A few travel industry professionals, including one buyer, recently have questioned why we publish hotel executives’ predictions on negotiated rate increases, which tend to be overly aggressive.
To be sure, what a hotel CEO projects when reporting second-quarter earnings is rarely what we see when negotiations wrap up at the end of the year. They can, however, provide a fairly accurate idea of what buyers should expect when they first sit down at the table.
Take this year, for example. Several hotel CEOs at the start of the summer indicated that they would push for rate increases in the
high-single-digit percentage range. In its recent forecast, Advito suggested that corporate rate increases in most global regions should be closer to about 6 percent. New York University Tisch Center for Hospitality divisional dean Bjorn Hanson, whose forecast for corporate rates was similar to Advito’s, noted that the difference between buyer and seller expectations are “as far apart as ever before.”
Last year, rate increases generally were below what CEOs had projected, but for many buyers, that came after several rounds of aggressive negotiations.

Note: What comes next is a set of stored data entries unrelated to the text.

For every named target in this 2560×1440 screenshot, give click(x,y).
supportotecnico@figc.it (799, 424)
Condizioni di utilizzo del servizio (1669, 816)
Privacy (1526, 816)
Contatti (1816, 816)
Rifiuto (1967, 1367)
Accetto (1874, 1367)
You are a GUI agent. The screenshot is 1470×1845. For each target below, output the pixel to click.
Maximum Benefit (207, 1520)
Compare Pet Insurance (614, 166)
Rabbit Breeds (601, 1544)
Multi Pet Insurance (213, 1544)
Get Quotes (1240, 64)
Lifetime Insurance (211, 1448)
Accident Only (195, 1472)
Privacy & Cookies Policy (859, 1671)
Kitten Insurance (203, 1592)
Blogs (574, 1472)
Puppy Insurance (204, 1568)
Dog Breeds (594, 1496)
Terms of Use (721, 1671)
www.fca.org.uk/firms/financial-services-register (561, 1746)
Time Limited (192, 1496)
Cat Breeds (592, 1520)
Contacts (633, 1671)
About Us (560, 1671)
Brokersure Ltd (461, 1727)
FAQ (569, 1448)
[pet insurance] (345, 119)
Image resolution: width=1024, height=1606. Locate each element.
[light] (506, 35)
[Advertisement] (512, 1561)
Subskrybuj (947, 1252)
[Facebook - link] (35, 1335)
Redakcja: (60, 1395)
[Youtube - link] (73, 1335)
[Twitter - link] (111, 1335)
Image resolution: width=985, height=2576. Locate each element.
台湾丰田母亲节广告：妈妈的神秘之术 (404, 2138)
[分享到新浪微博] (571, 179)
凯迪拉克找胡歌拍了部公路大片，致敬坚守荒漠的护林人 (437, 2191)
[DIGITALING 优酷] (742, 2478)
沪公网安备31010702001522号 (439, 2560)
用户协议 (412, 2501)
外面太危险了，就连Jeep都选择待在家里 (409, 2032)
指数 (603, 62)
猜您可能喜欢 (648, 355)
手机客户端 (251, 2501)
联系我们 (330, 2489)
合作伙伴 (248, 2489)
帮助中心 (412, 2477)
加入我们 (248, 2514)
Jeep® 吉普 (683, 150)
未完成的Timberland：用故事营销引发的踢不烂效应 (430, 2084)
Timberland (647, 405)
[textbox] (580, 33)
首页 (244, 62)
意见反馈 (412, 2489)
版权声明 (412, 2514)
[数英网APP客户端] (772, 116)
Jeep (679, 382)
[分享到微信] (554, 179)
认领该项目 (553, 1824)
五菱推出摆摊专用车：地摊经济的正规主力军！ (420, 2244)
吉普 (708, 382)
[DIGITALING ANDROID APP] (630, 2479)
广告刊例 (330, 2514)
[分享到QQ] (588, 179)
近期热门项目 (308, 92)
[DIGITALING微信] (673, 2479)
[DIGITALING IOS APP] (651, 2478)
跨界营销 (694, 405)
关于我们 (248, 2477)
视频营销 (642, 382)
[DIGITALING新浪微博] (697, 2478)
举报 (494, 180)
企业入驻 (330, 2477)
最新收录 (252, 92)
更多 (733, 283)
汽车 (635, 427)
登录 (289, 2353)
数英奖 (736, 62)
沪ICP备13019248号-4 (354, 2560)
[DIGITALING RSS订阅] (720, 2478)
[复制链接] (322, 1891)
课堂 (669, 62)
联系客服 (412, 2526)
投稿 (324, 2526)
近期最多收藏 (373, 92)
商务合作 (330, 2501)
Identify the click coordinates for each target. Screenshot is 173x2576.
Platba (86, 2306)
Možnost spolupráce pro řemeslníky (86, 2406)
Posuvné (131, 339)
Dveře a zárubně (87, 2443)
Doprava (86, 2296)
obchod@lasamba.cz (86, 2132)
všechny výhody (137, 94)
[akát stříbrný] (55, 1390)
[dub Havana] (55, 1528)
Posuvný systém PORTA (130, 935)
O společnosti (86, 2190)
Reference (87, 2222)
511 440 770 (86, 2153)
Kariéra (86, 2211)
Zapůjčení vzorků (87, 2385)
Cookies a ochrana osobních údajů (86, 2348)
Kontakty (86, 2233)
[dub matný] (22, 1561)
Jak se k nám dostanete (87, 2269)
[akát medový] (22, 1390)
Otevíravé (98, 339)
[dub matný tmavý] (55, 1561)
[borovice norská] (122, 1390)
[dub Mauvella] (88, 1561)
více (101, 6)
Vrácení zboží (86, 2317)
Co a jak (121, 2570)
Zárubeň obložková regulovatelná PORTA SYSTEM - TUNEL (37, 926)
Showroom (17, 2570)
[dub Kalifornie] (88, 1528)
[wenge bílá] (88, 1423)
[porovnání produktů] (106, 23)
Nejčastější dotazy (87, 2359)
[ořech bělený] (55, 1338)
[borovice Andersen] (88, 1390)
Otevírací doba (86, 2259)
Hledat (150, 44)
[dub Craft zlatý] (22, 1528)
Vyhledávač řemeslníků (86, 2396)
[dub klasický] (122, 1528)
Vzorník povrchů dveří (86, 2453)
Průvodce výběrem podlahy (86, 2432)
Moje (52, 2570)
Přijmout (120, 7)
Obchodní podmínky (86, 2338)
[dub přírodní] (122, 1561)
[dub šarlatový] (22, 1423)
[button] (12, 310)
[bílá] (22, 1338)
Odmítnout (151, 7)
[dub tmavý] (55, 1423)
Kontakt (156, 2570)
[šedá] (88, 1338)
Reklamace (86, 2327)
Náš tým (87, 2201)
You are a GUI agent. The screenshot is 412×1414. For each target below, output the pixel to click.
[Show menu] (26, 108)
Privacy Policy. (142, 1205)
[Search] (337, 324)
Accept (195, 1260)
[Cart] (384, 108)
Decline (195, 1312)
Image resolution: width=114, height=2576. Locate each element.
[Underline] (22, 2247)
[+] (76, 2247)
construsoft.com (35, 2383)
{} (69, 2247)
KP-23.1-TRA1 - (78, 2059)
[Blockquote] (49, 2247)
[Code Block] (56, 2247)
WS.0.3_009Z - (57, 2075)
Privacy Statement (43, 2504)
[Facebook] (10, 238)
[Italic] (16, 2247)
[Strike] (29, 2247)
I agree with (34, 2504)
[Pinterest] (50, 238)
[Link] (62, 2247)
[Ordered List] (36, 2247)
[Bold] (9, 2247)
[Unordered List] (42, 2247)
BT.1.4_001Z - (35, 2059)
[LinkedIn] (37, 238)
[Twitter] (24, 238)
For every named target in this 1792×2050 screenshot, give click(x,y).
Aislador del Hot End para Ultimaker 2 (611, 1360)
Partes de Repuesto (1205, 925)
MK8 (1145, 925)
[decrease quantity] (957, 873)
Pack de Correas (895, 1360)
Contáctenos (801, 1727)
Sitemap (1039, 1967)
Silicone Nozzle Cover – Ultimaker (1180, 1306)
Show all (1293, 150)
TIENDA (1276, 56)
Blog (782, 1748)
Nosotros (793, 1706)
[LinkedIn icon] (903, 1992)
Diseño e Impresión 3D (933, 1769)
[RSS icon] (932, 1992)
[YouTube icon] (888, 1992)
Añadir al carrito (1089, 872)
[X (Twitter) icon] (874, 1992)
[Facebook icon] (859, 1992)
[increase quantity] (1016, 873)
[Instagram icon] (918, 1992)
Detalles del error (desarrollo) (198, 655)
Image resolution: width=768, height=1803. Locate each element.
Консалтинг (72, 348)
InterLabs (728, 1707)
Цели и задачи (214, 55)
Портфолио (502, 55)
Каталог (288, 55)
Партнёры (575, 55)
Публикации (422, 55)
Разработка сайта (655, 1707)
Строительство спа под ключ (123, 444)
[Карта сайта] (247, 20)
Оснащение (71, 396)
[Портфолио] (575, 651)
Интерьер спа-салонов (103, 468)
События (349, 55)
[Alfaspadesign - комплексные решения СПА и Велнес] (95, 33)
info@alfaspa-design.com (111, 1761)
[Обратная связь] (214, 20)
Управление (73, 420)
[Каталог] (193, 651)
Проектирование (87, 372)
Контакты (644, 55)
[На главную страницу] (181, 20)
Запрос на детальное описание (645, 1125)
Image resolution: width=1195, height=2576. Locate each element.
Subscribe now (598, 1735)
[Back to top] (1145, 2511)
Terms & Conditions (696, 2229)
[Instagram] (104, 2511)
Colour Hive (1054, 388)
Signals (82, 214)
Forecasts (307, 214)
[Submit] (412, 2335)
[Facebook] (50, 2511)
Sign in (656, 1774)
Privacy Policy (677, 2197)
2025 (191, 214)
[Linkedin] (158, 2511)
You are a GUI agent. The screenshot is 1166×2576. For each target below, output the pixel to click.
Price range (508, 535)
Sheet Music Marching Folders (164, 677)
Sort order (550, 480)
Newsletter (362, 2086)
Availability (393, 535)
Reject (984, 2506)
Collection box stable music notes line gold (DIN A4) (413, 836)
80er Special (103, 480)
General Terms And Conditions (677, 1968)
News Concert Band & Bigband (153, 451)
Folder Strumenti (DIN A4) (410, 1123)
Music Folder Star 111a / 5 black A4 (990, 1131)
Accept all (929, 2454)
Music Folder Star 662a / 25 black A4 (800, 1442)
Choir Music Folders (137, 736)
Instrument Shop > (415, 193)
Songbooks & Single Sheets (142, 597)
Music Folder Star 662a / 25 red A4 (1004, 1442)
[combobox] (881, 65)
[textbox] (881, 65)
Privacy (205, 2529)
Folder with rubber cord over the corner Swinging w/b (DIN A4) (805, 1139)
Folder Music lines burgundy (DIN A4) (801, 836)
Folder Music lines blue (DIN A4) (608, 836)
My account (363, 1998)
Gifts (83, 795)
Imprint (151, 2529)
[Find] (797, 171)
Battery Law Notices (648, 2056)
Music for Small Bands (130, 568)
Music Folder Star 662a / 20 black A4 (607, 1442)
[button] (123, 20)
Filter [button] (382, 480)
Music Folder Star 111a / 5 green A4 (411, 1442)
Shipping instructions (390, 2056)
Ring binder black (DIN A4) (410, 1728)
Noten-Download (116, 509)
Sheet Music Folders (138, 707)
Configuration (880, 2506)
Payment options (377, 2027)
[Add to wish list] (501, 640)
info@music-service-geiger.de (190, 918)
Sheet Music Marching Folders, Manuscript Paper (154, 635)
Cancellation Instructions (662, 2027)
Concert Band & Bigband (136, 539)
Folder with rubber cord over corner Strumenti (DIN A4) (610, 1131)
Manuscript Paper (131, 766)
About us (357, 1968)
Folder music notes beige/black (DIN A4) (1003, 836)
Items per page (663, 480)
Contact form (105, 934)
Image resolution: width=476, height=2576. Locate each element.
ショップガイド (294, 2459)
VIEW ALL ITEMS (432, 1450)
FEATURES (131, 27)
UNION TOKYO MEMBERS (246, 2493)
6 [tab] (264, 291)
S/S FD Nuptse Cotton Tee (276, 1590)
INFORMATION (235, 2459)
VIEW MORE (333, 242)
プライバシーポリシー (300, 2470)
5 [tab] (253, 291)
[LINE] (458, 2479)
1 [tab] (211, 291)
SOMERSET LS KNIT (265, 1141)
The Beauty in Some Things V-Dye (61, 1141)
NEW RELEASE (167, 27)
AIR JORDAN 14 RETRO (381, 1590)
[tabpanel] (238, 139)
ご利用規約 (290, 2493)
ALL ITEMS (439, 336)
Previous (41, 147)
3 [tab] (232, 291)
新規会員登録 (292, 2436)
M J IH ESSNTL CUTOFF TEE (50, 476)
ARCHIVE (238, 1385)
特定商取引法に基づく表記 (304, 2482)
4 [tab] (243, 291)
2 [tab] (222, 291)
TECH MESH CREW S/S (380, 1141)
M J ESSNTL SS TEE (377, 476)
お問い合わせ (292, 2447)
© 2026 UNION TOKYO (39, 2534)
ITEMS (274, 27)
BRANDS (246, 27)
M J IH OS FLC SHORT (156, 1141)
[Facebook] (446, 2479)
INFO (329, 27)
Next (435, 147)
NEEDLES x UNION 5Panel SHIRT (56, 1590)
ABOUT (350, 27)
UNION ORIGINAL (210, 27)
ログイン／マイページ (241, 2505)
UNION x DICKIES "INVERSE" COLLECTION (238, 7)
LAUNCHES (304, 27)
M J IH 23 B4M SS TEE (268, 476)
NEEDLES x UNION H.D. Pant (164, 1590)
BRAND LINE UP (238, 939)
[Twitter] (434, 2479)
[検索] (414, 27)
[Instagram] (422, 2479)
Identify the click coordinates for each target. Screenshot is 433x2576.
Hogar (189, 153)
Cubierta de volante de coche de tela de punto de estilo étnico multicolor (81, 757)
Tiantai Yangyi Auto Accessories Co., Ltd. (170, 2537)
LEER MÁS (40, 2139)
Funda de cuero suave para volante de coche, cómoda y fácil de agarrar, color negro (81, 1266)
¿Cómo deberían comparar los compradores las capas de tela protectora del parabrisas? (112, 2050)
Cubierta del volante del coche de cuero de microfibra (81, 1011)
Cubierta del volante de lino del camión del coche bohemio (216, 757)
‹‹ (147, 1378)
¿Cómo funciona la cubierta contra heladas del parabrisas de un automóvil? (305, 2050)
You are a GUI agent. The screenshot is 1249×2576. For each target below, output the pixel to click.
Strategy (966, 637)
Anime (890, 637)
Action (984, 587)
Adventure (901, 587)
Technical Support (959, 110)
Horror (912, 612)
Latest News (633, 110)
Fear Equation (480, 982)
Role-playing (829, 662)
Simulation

We always want to present the complete picture, but in a 24-hour news cycle, the pixels of that picture sometimes come in one at a time. If the CEO of hotel company X says his sales team will push to raise rates by 10 percent next year, that is news, and we want to get that news out to you as quickly as possible. As other CEOs, analysts, consultants and buyers weigh in, we want to get that out as well. Ultimately, we usually try to tie all the perspectives together into some sort of roundup story.
It’s a valid question, however, to ask whether this can skew expectations. Veteran buyers know the process, but novices and those without much leverage might be more at the mercy at whatever tone the CEOs have set at the beginning of the year.
I plan to pose this question to our advisory board when we meet next week, but I’d love to hear responses from our general audience. When a CEO projects rate increases, should we consider that legitimate news, conveying the tenor of upcoming negotiations from the hotelier side? Or is it just meaningless smoke until placed until the larger context?